--- TAREFAS ---
- A) Resuma em duas frases o texto sobre as heresias do professor Borella.
- B) Responda, com base no texto sobre as heresias do professor Borella:
(i) Que catecismo é citado como ensinando que desobedecer ao preceito divino é uma falta moral?
(ii) Qual é a nota característica de toda gnose?
(iii) Qual é o título do Capítulo III?

--- TEXTO FORNECIDO ---
# # # # # # #

O pecado original não é a perda da graça e do estado de justiça original: 

"a queda original que é essencialmente perda do ser no ter: 'O que se era, quis-se possuir', disse um velho mestre" (p. 92). "A queda original é a origem de toda queda: é a queda do eu no psíquico em que consiste o eu. É a passagem de uma consciência unitiva de ser para uma consciência distintiva de ter" (p. 147).

Mais uma heresia do professor Borella. É uma reinterpretação intelectualista da falta original que foi uma falta moral, não um erro intelectual. Querer ser ou ter o que já se é, é um erro, mas não uma falta. Ao contrário, desobedecer ao preceito divino e desejar "ser como Deus, conhecendo o bem e o mal" (cf. Gên 3, 5), é uma falta moral de desobediência e de orgulho, como ensina o catecismo de São Pio X. Tocamos aqui a nota característica de toda gnose, que é eliminar o pecado, substituindo-o por um erro do homem sobre sua própria estrutura metafísica. Rejeitemos essa heresia!


[2] Texto parcialmente citado na página 8.

Capítulo III. Heresia sobre a visão beatífica

Encontramos outra heresia no professor Borella quando ele equipara a visão beatífica à contemplação de si mesmo; uma vez que nosso intelecto é deificado pela gnose:

"Para o intelecto deificado, contemplar a Santíssima Trindade é contemplar a si mesmo. A ousadia desta formulação parecerá sem dúvida excessiva" (p. 404).

# # # # # # #

--- DADOS FORNECIDOS ---
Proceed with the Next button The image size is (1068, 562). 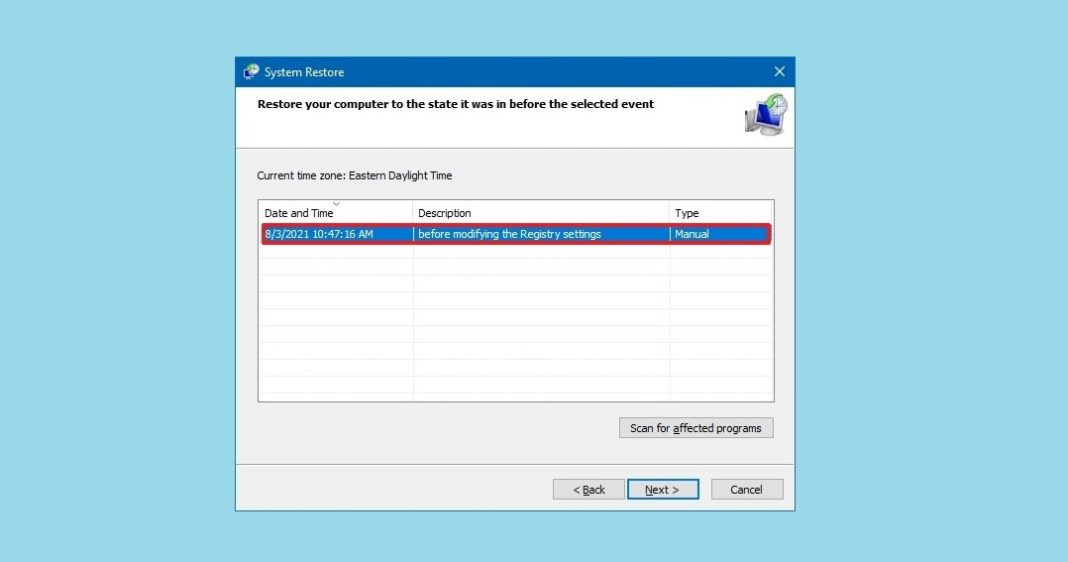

# # # # # # #

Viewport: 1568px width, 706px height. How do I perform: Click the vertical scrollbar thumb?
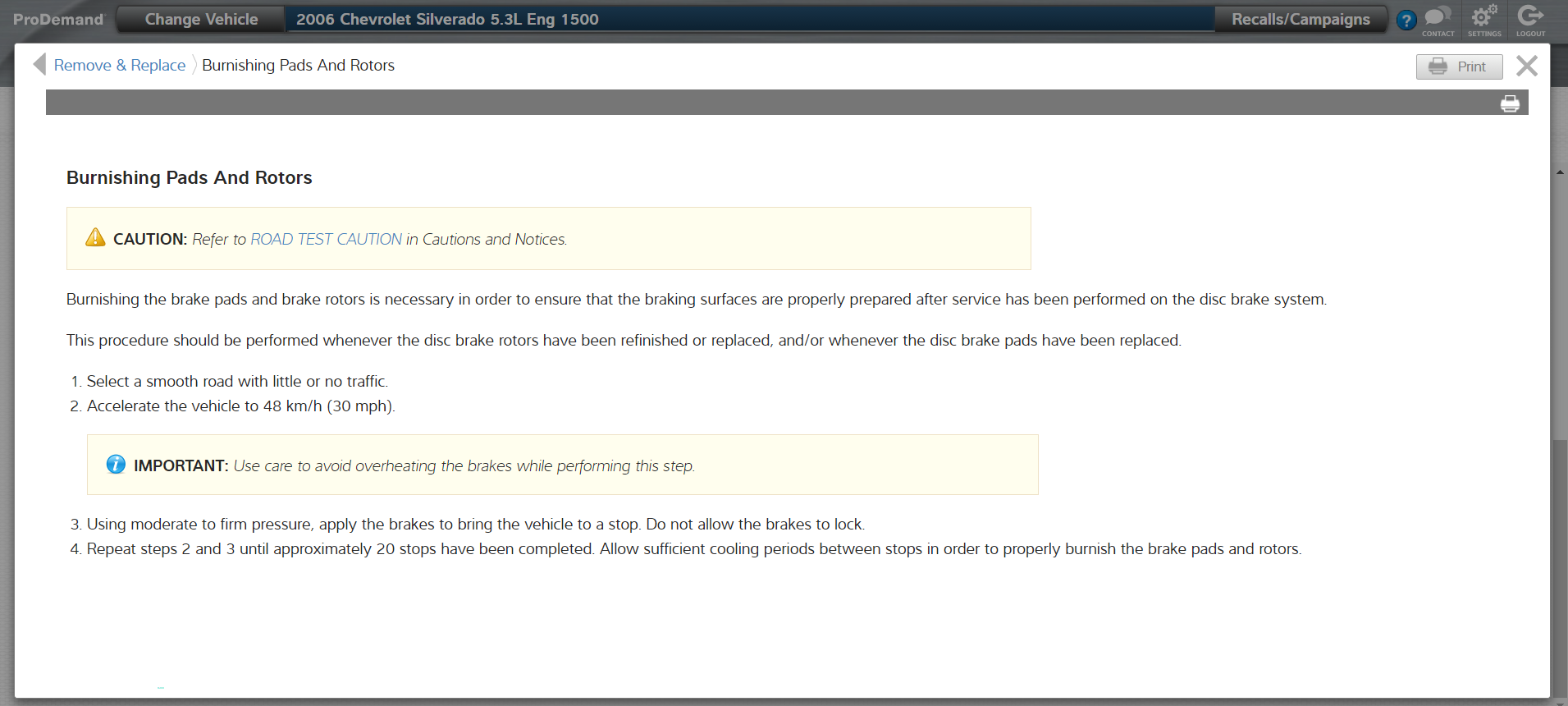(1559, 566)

# # # # # # #

--- RESPOSTAS ---
- A) O texto critica o professor Borella por tratar a queda original como a passagem de uma consciência de ser para uma consciência de ter, quando a falta original foi moral, de desobediência e de orgulho, e não um erro intelectual. Também o acusa de heresia por igualar a visão beatífica à contemplação de si mesmo pelo intelecto deificado.

- B)
(i) O catecismo de São Pio X.
(ii) Eliminar o pecado, trocando-o por um erro do homem sobre sua própria estrutura metafísica.
(iii) "Heresia sobre a visão beatífica".